◆ **TASK MATERIAL**
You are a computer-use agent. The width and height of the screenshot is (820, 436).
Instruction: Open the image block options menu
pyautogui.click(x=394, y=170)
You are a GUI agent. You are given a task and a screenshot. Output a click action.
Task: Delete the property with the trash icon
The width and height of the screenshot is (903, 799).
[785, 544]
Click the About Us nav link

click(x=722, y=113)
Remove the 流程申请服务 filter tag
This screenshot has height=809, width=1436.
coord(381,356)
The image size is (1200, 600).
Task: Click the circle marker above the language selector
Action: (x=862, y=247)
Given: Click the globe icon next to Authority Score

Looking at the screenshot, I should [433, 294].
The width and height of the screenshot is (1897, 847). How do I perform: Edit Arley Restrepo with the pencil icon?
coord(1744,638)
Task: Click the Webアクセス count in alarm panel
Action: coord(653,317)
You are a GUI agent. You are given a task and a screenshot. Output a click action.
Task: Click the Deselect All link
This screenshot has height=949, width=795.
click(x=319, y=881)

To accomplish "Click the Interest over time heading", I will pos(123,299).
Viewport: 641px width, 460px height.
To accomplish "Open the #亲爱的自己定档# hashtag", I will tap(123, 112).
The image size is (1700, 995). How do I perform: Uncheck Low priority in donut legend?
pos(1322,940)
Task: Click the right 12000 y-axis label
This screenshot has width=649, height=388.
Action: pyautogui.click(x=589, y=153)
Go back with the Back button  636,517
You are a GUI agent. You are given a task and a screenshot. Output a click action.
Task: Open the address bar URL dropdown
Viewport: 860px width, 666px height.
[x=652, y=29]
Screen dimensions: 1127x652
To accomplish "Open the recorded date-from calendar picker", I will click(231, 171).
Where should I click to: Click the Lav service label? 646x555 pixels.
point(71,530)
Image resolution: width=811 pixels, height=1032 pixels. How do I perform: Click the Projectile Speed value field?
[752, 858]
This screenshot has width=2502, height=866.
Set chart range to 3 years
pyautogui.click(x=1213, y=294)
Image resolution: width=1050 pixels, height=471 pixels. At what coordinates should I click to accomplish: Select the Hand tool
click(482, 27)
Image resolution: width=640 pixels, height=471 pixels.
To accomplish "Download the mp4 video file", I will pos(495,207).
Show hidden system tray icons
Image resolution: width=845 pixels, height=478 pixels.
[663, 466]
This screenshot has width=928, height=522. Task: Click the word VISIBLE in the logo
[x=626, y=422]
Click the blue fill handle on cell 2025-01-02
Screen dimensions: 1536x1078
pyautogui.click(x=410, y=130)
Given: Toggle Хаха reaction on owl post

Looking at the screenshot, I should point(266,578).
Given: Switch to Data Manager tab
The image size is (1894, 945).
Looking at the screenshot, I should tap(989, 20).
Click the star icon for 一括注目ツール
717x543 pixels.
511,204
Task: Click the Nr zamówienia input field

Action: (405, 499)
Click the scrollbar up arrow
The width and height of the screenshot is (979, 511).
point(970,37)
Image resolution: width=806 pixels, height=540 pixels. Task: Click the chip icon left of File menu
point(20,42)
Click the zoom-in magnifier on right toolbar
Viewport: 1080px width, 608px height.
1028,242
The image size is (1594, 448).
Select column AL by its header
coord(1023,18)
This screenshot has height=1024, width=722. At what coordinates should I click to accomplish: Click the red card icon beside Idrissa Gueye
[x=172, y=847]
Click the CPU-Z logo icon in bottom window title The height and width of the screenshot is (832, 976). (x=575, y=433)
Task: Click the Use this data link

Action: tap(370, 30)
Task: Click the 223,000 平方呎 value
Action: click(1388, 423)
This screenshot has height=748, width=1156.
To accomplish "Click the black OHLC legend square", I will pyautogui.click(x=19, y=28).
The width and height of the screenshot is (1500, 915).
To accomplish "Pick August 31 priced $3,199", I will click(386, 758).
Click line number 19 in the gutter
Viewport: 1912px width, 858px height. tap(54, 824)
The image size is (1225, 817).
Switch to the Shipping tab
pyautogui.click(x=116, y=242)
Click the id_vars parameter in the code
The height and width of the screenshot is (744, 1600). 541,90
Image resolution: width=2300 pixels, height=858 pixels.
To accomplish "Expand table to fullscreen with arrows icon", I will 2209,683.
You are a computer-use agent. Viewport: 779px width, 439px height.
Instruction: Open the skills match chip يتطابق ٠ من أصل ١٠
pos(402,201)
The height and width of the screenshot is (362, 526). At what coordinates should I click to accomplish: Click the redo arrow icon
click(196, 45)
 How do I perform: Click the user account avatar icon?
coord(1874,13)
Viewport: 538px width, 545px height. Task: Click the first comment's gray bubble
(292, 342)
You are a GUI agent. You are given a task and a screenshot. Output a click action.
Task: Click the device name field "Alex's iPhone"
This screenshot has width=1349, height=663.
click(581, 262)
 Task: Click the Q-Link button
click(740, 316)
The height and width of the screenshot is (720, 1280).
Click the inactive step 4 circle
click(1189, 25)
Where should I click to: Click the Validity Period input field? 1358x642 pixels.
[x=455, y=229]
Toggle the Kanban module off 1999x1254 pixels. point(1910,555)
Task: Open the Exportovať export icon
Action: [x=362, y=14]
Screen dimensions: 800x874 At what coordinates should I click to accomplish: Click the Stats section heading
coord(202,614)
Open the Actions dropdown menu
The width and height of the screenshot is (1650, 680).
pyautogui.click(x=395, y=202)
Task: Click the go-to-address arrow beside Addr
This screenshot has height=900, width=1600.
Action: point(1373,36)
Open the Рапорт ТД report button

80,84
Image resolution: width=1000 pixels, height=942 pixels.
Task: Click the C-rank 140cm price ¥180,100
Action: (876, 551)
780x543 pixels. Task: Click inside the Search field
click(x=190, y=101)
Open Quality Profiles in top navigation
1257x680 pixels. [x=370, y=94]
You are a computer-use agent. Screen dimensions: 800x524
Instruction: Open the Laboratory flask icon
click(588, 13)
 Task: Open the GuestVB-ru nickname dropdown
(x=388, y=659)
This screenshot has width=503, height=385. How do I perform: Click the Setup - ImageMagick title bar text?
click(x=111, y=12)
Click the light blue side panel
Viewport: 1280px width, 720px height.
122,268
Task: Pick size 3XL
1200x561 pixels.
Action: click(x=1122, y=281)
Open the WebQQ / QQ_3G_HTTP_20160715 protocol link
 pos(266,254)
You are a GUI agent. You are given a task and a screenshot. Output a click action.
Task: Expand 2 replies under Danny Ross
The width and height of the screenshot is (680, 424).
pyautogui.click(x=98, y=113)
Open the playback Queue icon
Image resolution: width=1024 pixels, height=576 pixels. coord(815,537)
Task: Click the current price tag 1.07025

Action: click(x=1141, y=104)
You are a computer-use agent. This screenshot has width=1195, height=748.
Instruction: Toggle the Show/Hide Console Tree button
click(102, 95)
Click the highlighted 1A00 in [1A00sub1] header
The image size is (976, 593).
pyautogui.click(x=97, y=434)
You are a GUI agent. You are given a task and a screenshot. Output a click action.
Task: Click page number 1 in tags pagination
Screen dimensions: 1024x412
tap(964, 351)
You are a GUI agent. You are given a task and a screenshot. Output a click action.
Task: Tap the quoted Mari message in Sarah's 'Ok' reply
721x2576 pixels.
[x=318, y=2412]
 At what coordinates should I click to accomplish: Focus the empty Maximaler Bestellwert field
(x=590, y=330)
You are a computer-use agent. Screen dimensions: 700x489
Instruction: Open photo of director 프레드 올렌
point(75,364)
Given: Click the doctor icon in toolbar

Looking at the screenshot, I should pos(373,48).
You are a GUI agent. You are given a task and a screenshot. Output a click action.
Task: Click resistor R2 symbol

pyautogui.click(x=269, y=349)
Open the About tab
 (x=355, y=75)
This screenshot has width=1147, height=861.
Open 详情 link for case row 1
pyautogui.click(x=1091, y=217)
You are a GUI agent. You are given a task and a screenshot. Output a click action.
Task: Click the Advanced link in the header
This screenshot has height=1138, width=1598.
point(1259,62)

◆ **PROMPT**
When you write out the listing, keep every line exactly as it is above.

◆ **EXERCISE OUTPUT**
You are a computer-use agent. The width and height of the screenshot is (820, 436).
Instruction: Open the image block options menu
pyautogui.click(x=394, y=170)
You are a GUI agent. You are given a task and a screenshot. Output a click action.
Task: Delete the property with the trash icon
The width and height of the screenshot is (903, 799).
[785, 544]
Click the About Us nav link

click(x=722, y=113)
Remove the 流程申请服务 filter tag
This screenshot has height=809, width=1436.
coord(381,356)
The image size is (1200, 600).
Task: Click the circle marker above the language selector
Action: (x=862, y=247)
Given: Click the globe icon next to Authority Score

Looking at the screenshot, I should [433, 294].
The width and height of the screenshot is (1897, 847). How do I perform: Edit Arley Restrepo with the pencil icon?
coord(1744,638)
Task: Click the Webアクセス count in alarm panel
Action: coord(653,317)
You are a GUI agent. You are given a task and a screenshot. Output a click action.
Task: Click the Deselect All link
This screenshot has height=949, width=795.
click(x=319, y=881)

To accomplish "Click the Interest over time heading", I will pos(123,299).
Viewport: 641px width, 460px height.
To accomplish "Open the #亲爱的自己定档# hashtag", I will tap(123, 112).
The image size is (1700, 995). How do I perform: Uncheck Low priority in donut legend?
pos(1322,940)
Task: Click the right 12000 y-axis label
This screenshot has width=649, height=388.
Action: pyautogui.click(x=589, y=153)
Go back with the Back button  636,517
You are a GUI agent. You are given a task and a screenshot. Output a click action.
Task: Open the address bar URL dropdown
Viewport: 860px width, 666px height.
[x=652, y=29]
Screen dimensions: 1127x652
To accomplish "Open the recorded date-from calendar picker", I will click(231, 171).
Where should I click to: Click the Lav service label? 646x555 pixels.
point(71,530)
Image resolution: width=811 pixels, height=1032 pixels. How do I perform: Click the Projectile Speed value field?
[752, 858]
This screenshot has width=2502, height=866.
Set chart range to 3 years
pyautogui.click(x=1213, y=294)
Image resolution: width=1050 pixels, height=471 pixels. At what coordinates should I click to accomplish: Select the Hand tool
click(482, 27)
Image resolution: width=640 pixels, height=471 pixels.
To accomplish "Download the mp4 video file", I will pos(495,207).
Show hidden system tray icons
Image resolution: width=845 pixels, height=478 pixels.
[663, 466]
This screenshot has width=928, height=522. Task: Click the word VISIBLE in the logo
[x=626, y=422]
Click the blue fill handle on cell 2025-01-02
Screen dimensions: 1536x1078
pyautogui.click(x=410, y=130)
Given: Toggle Хаха reaction on owl post

Looking at the screenshot, I should point(266,578).
Given: Switch to Data Manager tab
The image size is (1894, 945).
Looking at the screenshot, I should tap(989, 20).
Click the star icon for 一括注目ツール
717x543 pixels.
511,204
Task: Click the Nr zamówienia input field

Action: (405, 499)
Click the scrollbar up arrow
The width and height of the screenshot is (979, 511).
point(970,37)
Image resolution: width=806 pixels, height=540 pixels. Task: Click the chip icon left of File menu
point(20,42)
Click the zoom-in magnifier on right toolbar
Viewport: 1080px width, 608px height.
1028,242
The image size is (1594, 448).
Select column AL by its header
coord(1023,18)
This screenshot has height=1024, width=722. At what coordinates should I click to accomplish: Click the red card icon beside Idrissa Gueye
[x=172, y=847]
Click the CPU-Z logo icon in bottom window title The height and width of the screenshot is (832, 976). (x=575, y=433)
Task: Click the Use this data link

Action: tap(370, 30)
Task: Click the 223,000 平方呎 value
Action: click(1388, 423)
This screenshot has height=748, width=1156.
To accomplish "Click the black OHLC legend square", I will pyautogui.click(x=19, y=28).
The width and height of the screenshot is (1500, 915).
To accomplish "Pick August 31 priced $3,199", I will click(386, 758).
Click line number 19 in the gutter
Viewport: 1912px width, 858px height. tap(54, 824)
The image size is (1225, 817).
Switch to the Shipping tab
pyautogui.click(x=116, y=242)
Click the id_vars parameter in the code
The height and width of the screenshot is (744, 1600). 541,90
Image resolution: width=2300 pixels, height=858 pixels.
To accomplish "Expand table to fullscreen with arrows icon", I will 2209,683.
You are a computer-use agent. Viewport: 779px width, 439px height.
Instruction: Open the skills match chip يتطابق ٠ من أصل ١٠
pos(402,201)
The height and width of the screenshot is (362, 526). At what coordinates should I click to accomplish: Click the redo arrow icon
click(196, 45)
 How do I perform: Click the user account avatar icon?
coord(1874,13)
Viewport: 538px width, 545px height. Task: Click the first comment's gray bubble
(292, 342)
You are a GUI agent. You are given a task and a screenshot. Output a click action.
Task: Click the device name field "Alex's iPhone"
This screenshot has width=1349, height=663.
click(581, 262)
 Task: Click the Q-Link button
click(740, 316)
The height and width of the screenshot is (720, 1280).
Click the inactive step 4 circle
click(1189, 25)
Where should I click to: Click the Validity Period input field? 1358x642 pixels.
[x=455, y=229]
Toggle the Kanban module off 1999x1254 pixels. point(1910,555)
Task: Open the Exportovať export icon
Action: [x=362, y=14]
Screen dimensions: 800x874 At what coordinates should I click to accomplish: Click the Stats section heading
coord(202,614)
Open the Actions dropdown menu
The width and height of the screenshot is (1650, 680).
pyautogui.click(x=395, y=202)
Task: Click the go-to-address arrow beside Addr
This screenshot has height=900, width=1600.
Action: point(1373,36)
Open the Рапорт ТД report button

80,84
Image resolution: width=1000 pixels, height=942 pixels.
Task: Click the C-rank 140cm price ¥180,100
Action: (876, 551)
780x543 pixels. Task: Click inside the Search field
click(x=190, y=101)
Open Quality Profiles in top navigation
1257x680 pixels. [x=370, y=94]
You are a computer-use agent. Screen dimensions: 800x524
Instruction: Open the Laboratory flask icon
click(588, 13)
 Task: Open the GuestVB-ru nickname dropdown
(x=388, y=659)
This screenshot has width=503, height=385. How do I perform: Click the Setup - ImageMagick title bar text?
click(x=111, y=12)
Click the light blue side panel
Viewport: 1280px width, 720px height.
122,268
Task: Pick size 3XL
1200x561 pixels.
Action: click(x=1122, y=281)
Open the WebQQ / QQ_3G_HTTP_20160715 protocol link
 pos(266,254)
You are a GUI agent. You are given a task and a screenshot. Output a click action.
Task: Expand 2 replies under Danny Ross
The width and height of the screenshot is (680, 424).
pyautogui.click(x=98, y=113)
Open the playback Queue icon
Image resolution: width=1024 pixels, height=576 pixels. coord(815,537)
Task: Click the current price tag 1.07025

Action: click(x=1141, y=104)
You are a computer-use agent. This screenshot has width=1195, height=748.
Instruction: Toggle the Show/Hide Console Tree button
click(102, 95)
Click the highlighted 1A00 in [1A00sub1] header
The image size is (976, 593).
pyautogui.click(x=97, y=434)
You are a GUI agent. You are given a task and a screenshot. Output a click action.
Task: Click page number 1 in tags pagination
Screen dimensions: 1024x412
tap(964, 351)
You are a GUI agent. You are given a task and a screenshot. Output a click action.
Task: Tap the quoted Mari message in Sarah's 'Ok' reply
721x2576 pixels.
[x=318, y=2412]
 At what coordinates should I click to accomplish: Focus the empty Maximaler Bestellwert field
(x=590, y=330)
You are a computer-use agent. Screen dimensions: 700x489
Instruction: Open photo of director 프레드 올렌
point(75,364)
Given: Click the doctor icon in toolbar

Looking at the screenshot, I should pos(373,48).
You are a GUI agent. You are given a task and a screenshot. Output a click action.
Task: Click resistor R2 symbol

pyautogui.click(x=269, y=349)
Open the About tab
 (x=355, y=75)
This screenshot has width=1147, height=861.
Open 详情 link for case row 1
pyautogui.click(x=1091, y=217)
You are a GUI agent. You are given a task and a screenshot. Output a click action.
Task: Click the Advanced link in the header
This screenshot has height=1138, width=1598.
point(1259,62)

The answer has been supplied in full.